His answer was blunt: practically none.
That observation should sting a little. Packaging is one of the most behavior-driven forms of print. A box is picked up, turned, opened, squeezed, slid, pulled and sometimes kept long after the product is gone. And yet many embellishment decisions are still made as if the package exists only as a flat front panel on a shelf.
Redbear suggested designers think more carefully about tuck flaps, opening tabs, side panels, pull ribbons and other physical interaction points. Luxury brands already understand that perception is shaped before the product is even seen. The unboxing experience begins at the first touch, not the first reveal.
One of the liveliest ideas from the session was Redbear’s “rumble strip” concept. Borrowed from the grooves on the side of a highway that jolt drivers back into awareness, the print version is a tactile interruption. It might be a row of raised dots, diagonal lines or another small texture field placed where the fingers naturally pass.
The purpose is not to overwhelm the piece. It is to create a tiny physical surprise. A moment where the thumb says, wait, what was that?
Abergel connected the idea to the Digital Embellishment Manifesto, where people picking up the piece unexpectedly encountered raised dots in the corners. The design made them “pet the print,” which may be one of the most honest descriptions of successful tactile engagement. When people keep touching a printed piece without being told to, the design is working.
The rumble strip idea also opens the door to more playful and experimental approaches. Redbear mentioned hidden messages, Morse code, braille-inspired dots, directional cues, topographic patterns and subtle varnish overlays that are not immediately visible until the viewer looks again or touches the surface.
The larger point was not that every project needs a gimmick. It was that texture can carry information, surprise and emotion.
That is a more ambitious view of embellishment than the industry has often allowed itself. Too often, tactile effects are treated as premium decoration layered on top of a finished design. Redbear’s argument is that touch should be considered much earlier. It should be part of the concept, the journey and the intended human response.

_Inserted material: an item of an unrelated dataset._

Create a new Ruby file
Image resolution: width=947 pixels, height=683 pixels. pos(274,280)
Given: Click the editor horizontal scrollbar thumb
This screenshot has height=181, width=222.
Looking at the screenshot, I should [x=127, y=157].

That idea was reinforced near the end of the session when Abergel shared a video from Revolution Print in Australia. The video described print not as a dying medium, but as something evolving into a rarer, bolder and more alive experience. “No screen can shimmer. No scroll can spark wonder,” the video declared.
It landed emotionally, especially because it captured the mood of the entire conversation. Digital embellishment is not just about defending print against digital media. It is about leaning into what print alone can do. A screen can show texture, but it cannot reward the thumb. It can simulate shine, but it cannot create weight, friction, surprise or that strange little spark that happens when the body discovers something before the mind has fully processed it.
That may be the real opportunity for designers.
The future of embellishment will not belong to those who simply add more foil, more varnish or more effects. It will belong to those who understand sequence. First glance. First touch. First surprise. First pause. First memory.
A good embellished piece does not just say, “Look at me.”
It says, “Pick me up.”
Then, if it is really designed well, it whispers something through the fingertips that the eyes alone never could.